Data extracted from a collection

◆ ◆ ◆ ◆ ◆ ◆ ◆

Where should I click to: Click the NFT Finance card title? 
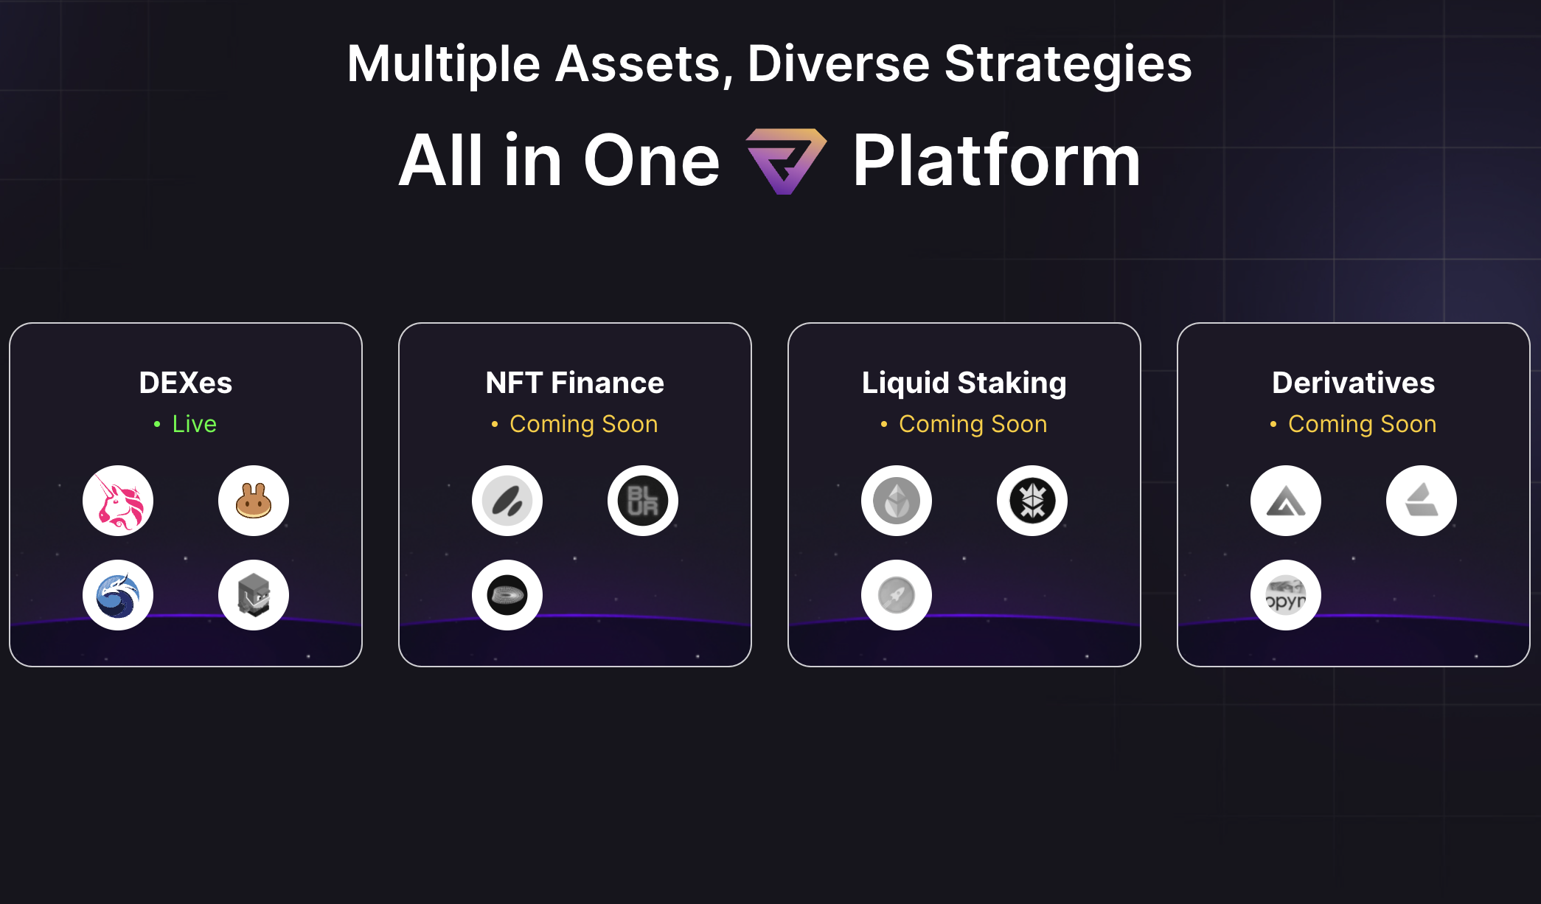575,383
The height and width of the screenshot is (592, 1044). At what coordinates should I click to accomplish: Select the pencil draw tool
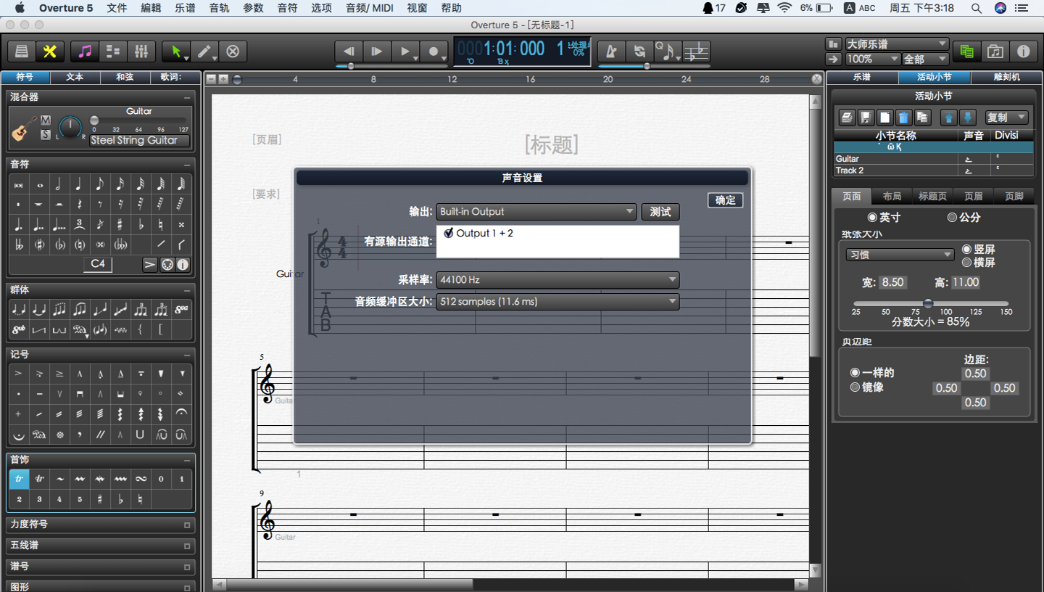point(204,52)
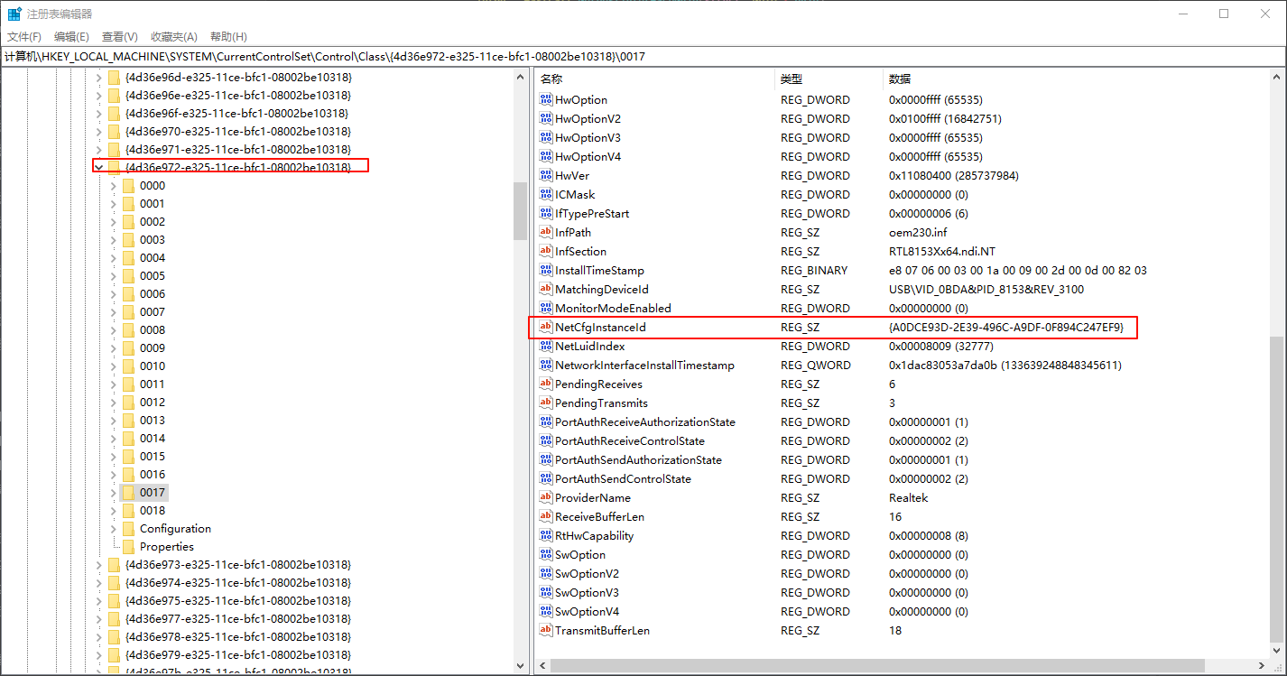The width and height of the screenshot is (1287, 676).
Task: Click the Registry Editor app icon in title bar
Action: click(x=14, y=14)
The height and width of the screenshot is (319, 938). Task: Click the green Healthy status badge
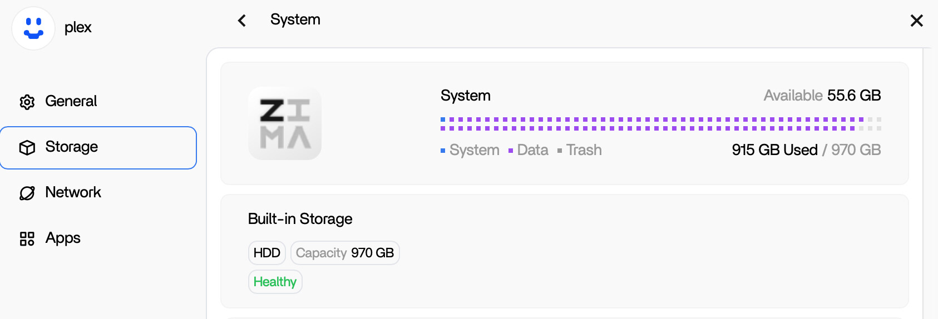click(x=275, y=282)
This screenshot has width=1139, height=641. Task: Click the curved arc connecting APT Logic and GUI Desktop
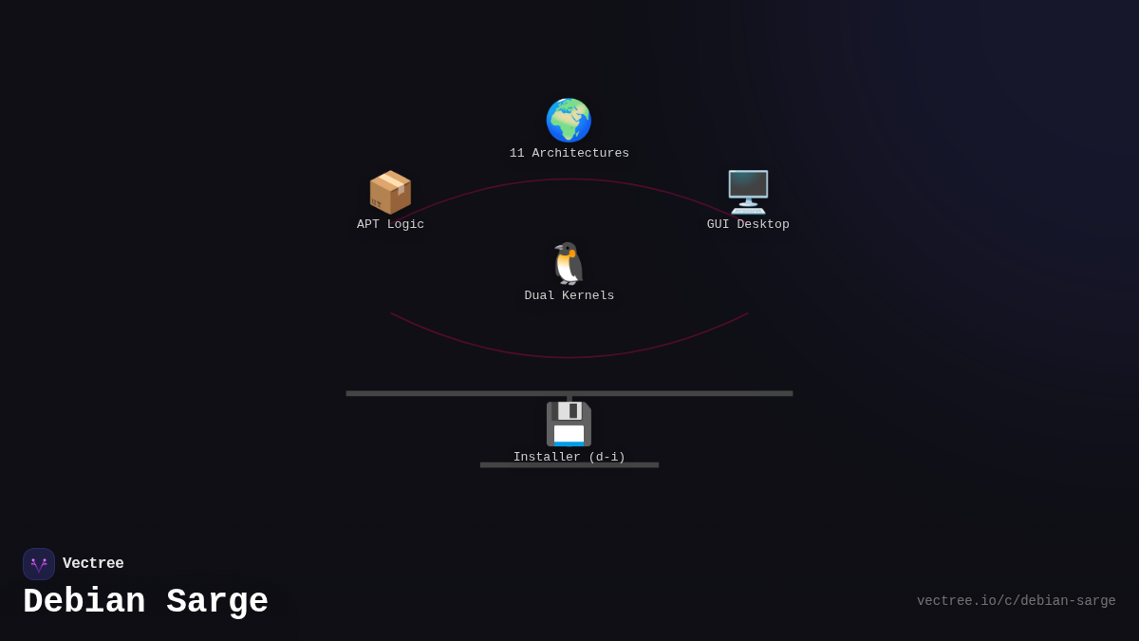point(570,179)
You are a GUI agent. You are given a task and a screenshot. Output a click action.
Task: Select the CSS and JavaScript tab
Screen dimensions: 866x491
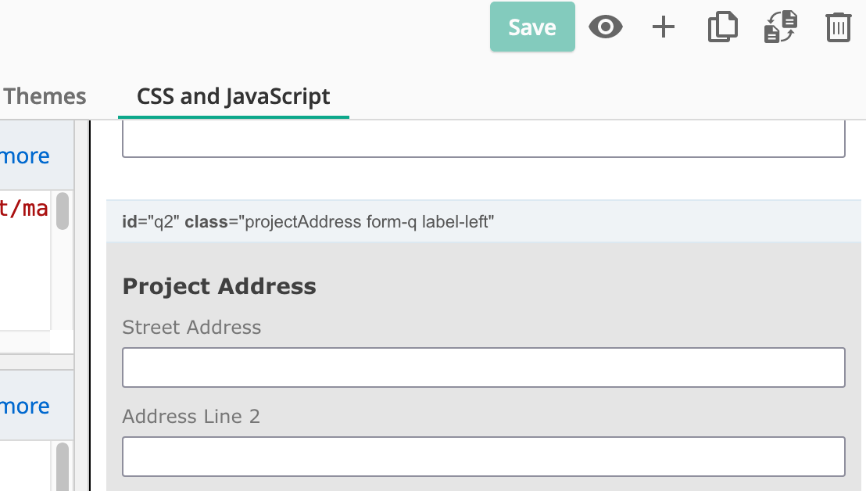click(x=233, y=97)
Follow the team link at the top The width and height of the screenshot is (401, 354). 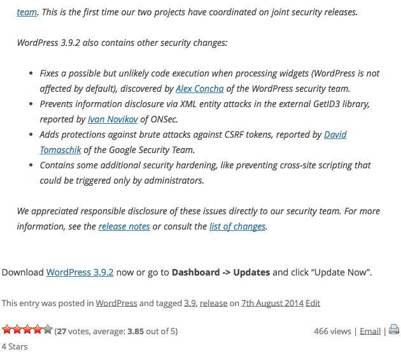tap(27, 12)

◆ ◆ ◆ ◆ ◆ ◆ ◆

Your instructions
From the start of the listing through the line with "Action: click(x=14, y=14)", switch "pencil" to "eraser" and write those lines out again with nothing else changed. Leave the pictures out.

Solution
Where should I click to: Click the NFT Finance card title? 
575,383
The height and width of the screenshot is (592, 1044). At what coordinates should I click to accomplish: Select the eraser draw tool
point(204,52)
The width and height of the screenshot is (1287, 676).
Task: Click the Registry Editor app icon in title bar
Action: click(x=14, y=14)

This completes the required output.